Переводчик, ухо локатором, ловит и переводит один за другим эти вопросы. По мере осмысления переводимых вопросов, выражение её лица приятным образом отражает степень высокой заинтересованности. Она быстро-быстро выстреливает мелодичную ленту ответов.

Пока она что-то долго говорила на своем языке, пока переводчик осмысливал, Кобзев о чем-то перемолвился с басистом Трушкиным, они что-то шепнули дирижёру. Тот, краем уха, без особого правда энтузиазма выслушал, согласно кивнул, кисло хмурясь, и как-то боком, неловко, прячась от гостьи, нехотя полез в свой карман, достал что-то там… Трушкин осторожно выскользнул из класса.

А переводчик, меж тем, уже раскручивал её ответ:

— Военно-морской флот, это элитный род войск. Основной её, любимый. Этому она училась, прошла полную боевую подготовку, подтвердила офицерское звание… — У слушателей от этой информации явно заклинило на высокой ноте, замешанной на беспредельном удивлении, и безмерном уважении. Если коротко, выглядело так: ни хрена себе там девки пляшут! — А теперь она служит в головном оркестре соединения их войск. К тому же, она имеет музыкальное образование. Это первое своё специальное образование она получила с окончанием колледжа. Играет на фортепиано, на саксофоне, на флигельгорне… — В этом месте служители медной группы, особенно её коллеги, с довольными минами переглянулись, — наш человек! — Еще она играет в любительском женском джазовом коллективе, немного пишет музыку. — Продолжал с жаром перечислять переводчик. — Любит быструю езду на мотоцикле, у нее «Харлей». Не замужем, но друг есть. Папа и мама живут когда в Нью-Йорке, когда в ЛосАнжелесе. Еще есть сестра — младшая. Это пожалуй всё, если коротко.

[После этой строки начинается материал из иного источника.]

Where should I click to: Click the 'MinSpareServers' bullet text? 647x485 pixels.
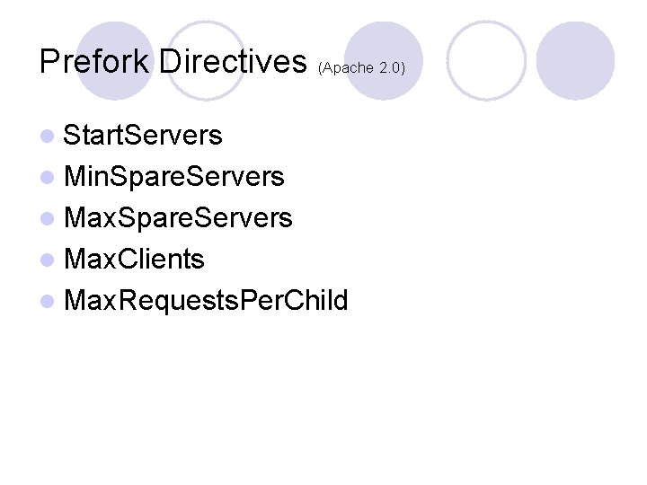click(174, 177)
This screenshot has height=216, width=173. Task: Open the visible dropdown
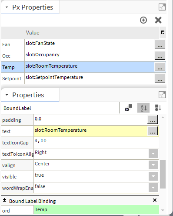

Знакомство состоялось. Музыканты находятся под её прелестным обаянием, как под кайфом. Кое-кто уже под мощным кайфом, если откровенно. Как под тем огромным дорожным катком. И не удивительно. В кои-то веки, их коллега, боевой можно сказать десантник или десантница, — с таким вот обширным набором специальных и внешних данных так далеко залетела, причем как раз к ним, молодым-красивым, и прямо в оркестр. Как колибри в замшелый курятник. Есть от чего закайфовать. Есть! Мужики и встрепенулись. Естественно. Нормальное дело.

Воспитательный полковник, вмешиваясь в благостно-восторженную эйфорию момента, сообщил:

— Ну, ладно. Вы уже и познакомились, вроде, я вижу. Так что, знакомьтесь дальше… Занимайтесь пока. А мы пошли. Дела у нас… госпожа, — так правильно, да? — госпожа лейтенант, дела. Если что надо — сразу… не стесняйтесь, обращайтесь прямо ко мне. Я к вашим услугам. Всегда! — и вежливо жмет ей руку. Поцеловать руку даме при всех пока не решается, это потом, после. Покровительственно глядя ей в глаза, многозначительно бросает музыкантам. — Не обижайте уж её тут, товарищи музыканты… Гкхе-гкхымм!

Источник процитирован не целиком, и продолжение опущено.